By Ingrid Fetell Lee

bmw1

Quick! Name the car you think of when I say “joy.”

…VW bug? …Mini Cooper? …BMW?

This new BMW “joy” positioning is being rolled out so softly it’s hard to tell where it’s going yet, but so far it feels like there’s a disconnect between the BMW people know and love and the BMW the brand is selling.

In “The Making of The Story of Joy” video, a behind-the-scenes look at the hero ad for the new campaign, an unidentified BMW rep is quoted as saying:

You buy goosebumps and you buy smiles and you buy adrenaline and you buy speed and you buy stories and experiences and emotion and it makes me smile even thinking about it. And that’s joy, and that’s what you get when you buy BMW, and it’s what the brand has always been about.

Really? Because I thought BMW was always about the cold metallic awesomeness of German engineering. For three decades, BMW called itself the “ultimate driving machine,” a positioning that reinforced ideas of performance, quality, speed, and luxury and kept the focus firmly on the vehicles. A quick browse of BMW’s brandtags is all that’s needed to confirm the clear understanding that rewarded such consistency of message across the company’s design and communications for all those years.

It’s unclear whether the change had an impetus or is just change for change’s sake, but evidently BMW’s brand managers felt they needed a more emotional positioning. They’ve encapsulated this idea in the new tagline “sheer driving pleasure,” which actually feels like a very appropriate evolution from “ultimate driving machine”: symmetrical to the original, with a more emotional and evocative tone that focuses on the response (pleasure) rather than the stimulus (machine).

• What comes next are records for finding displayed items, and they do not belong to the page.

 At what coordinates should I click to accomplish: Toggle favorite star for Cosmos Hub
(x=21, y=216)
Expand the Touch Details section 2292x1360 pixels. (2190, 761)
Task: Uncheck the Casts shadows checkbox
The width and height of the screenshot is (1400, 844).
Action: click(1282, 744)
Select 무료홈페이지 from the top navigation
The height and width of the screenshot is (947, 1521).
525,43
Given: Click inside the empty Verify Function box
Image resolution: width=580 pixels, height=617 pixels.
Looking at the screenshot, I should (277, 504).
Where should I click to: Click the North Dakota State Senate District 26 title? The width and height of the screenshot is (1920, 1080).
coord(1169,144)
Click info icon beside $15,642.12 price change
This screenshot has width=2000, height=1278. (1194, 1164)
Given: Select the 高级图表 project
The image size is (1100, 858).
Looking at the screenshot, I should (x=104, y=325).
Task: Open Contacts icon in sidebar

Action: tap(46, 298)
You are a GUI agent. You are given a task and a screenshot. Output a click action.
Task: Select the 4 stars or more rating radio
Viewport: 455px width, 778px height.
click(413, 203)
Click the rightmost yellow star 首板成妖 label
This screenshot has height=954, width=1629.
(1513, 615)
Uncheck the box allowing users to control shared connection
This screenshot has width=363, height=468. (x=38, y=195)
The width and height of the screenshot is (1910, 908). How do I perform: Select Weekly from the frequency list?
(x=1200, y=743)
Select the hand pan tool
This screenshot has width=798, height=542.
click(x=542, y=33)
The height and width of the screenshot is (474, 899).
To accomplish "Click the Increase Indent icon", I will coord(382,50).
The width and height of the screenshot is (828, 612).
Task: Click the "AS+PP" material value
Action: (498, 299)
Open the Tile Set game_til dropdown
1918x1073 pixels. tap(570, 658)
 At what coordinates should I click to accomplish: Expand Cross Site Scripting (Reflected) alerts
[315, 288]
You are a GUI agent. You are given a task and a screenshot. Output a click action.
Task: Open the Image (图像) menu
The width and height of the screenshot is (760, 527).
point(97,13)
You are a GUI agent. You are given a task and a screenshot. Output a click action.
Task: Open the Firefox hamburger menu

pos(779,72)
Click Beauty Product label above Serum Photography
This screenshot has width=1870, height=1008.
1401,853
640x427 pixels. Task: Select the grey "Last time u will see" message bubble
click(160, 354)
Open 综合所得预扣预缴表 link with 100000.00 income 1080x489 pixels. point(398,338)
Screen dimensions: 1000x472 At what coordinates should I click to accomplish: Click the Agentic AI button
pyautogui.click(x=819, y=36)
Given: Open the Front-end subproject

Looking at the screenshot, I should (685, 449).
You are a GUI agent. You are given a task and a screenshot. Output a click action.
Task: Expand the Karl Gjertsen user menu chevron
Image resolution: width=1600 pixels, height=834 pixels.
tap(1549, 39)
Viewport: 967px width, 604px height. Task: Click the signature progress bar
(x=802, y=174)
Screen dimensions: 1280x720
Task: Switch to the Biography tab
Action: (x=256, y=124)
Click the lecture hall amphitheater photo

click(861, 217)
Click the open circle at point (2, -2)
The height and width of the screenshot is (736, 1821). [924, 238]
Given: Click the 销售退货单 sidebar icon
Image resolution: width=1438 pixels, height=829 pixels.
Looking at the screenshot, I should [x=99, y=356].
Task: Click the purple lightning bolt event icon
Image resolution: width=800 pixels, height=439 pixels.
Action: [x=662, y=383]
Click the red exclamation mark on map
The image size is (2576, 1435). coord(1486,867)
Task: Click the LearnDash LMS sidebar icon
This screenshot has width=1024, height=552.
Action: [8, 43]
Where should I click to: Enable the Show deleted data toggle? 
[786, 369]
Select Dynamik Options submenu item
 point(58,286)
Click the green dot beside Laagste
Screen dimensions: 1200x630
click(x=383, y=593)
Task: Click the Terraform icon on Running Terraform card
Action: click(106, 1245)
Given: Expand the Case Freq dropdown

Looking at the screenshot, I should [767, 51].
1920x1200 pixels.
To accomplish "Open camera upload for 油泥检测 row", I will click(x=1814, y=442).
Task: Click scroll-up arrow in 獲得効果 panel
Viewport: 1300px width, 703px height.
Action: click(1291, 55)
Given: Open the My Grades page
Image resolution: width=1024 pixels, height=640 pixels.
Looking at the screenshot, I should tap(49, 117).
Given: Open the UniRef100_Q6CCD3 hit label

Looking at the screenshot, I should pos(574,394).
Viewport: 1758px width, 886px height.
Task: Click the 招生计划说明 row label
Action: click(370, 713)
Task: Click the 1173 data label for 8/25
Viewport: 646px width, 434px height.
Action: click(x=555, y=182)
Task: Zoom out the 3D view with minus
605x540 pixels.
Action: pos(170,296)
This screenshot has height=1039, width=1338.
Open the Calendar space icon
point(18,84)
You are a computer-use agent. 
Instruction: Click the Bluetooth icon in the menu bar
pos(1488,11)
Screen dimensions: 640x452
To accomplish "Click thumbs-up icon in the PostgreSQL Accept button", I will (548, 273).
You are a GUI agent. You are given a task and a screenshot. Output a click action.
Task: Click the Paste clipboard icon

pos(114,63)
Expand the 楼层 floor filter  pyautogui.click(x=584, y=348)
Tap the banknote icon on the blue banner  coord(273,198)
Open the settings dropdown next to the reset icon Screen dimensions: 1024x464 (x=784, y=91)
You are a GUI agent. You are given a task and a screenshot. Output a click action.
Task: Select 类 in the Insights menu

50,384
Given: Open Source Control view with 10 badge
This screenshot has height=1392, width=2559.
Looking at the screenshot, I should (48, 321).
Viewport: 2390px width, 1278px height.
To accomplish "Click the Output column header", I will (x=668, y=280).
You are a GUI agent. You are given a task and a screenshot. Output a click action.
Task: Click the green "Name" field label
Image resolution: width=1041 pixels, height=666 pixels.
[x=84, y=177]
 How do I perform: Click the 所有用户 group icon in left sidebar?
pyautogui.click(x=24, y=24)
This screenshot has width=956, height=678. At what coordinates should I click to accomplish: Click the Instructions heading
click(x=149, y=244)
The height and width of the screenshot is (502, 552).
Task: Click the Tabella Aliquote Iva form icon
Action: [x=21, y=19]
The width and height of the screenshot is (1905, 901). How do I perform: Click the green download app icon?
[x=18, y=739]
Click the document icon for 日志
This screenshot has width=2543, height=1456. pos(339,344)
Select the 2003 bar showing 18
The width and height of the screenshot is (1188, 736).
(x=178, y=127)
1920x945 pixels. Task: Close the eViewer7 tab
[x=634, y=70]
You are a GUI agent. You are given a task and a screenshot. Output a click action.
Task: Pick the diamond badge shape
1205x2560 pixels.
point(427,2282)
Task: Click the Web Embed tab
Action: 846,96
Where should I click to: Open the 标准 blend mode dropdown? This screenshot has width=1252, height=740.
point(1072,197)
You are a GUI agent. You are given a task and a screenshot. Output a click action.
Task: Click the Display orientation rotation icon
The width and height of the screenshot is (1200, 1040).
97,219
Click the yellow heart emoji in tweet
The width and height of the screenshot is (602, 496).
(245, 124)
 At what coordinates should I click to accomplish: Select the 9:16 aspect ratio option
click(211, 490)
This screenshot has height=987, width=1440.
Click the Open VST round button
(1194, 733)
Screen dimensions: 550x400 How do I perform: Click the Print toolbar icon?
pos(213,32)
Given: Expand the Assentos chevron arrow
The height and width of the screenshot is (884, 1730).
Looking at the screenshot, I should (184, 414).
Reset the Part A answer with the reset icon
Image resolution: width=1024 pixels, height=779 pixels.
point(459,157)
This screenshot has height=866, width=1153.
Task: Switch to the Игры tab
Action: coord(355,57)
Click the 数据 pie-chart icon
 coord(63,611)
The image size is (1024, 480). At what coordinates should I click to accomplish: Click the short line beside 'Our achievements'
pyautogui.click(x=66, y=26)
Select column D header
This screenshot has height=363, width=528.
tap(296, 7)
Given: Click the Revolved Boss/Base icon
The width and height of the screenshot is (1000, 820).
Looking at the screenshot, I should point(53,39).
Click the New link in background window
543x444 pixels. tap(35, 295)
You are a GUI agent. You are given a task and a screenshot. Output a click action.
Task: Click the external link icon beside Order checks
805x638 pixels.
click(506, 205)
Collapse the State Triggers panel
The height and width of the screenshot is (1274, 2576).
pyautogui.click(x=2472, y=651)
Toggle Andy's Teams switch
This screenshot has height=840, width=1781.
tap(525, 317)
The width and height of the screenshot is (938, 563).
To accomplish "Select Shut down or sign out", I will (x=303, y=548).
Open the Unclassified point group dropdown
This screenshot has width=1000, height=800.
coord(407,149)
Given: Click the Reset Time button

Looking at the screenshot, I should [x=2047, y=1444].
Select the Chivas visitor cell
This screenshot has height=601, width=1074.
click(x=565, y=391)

All good so far. But from pleasure to joy is a much bigger leap, and a less credible one for this very masculine, mature brand. Pleasure is intense, sensuous, and thrilling; joy is childlike, whimsical, charming, cute, and sweet. Heart-racing pleasure makes perfect sense as emotional territory for BMW to own; the sweetness of joy feels like a force-fit.

Which is how it seems in these ads. In the “Story of Joy” ad (still Europe-only, for the moment), the voiceover describes joy as “efficient, dynamic, and unstoppable,” which makes the brand feel about as emotionally arousing as a FedEx truck. In an effort to inspire passion, the ad shows a BMW festival, a little boy surrounded by toy cars in his bedroom, and a bunch of drivers happily “joy-riding”. It does make you smile. But none of it has the humor of most VW ads, the odd charm of the old Sheet Metal Saturn ad, or the irreverent emotional punch of Mercedes nostalgia ads (like this one). BMW gets closer to joy’s quirky sensibility with the just-released “Jump for Joy” ad; but unfortunately this flies the furthest off the mark from the sleekness, aspiration, and power the brand is known for.

There’s no question that BMW is brand with enormous equity. They were probably right to pursue a more emotional tone in their marketing, but at this early stage it’s just not clear they hit upon the right emotion. In pursuit of joy, are they trading something more valuable?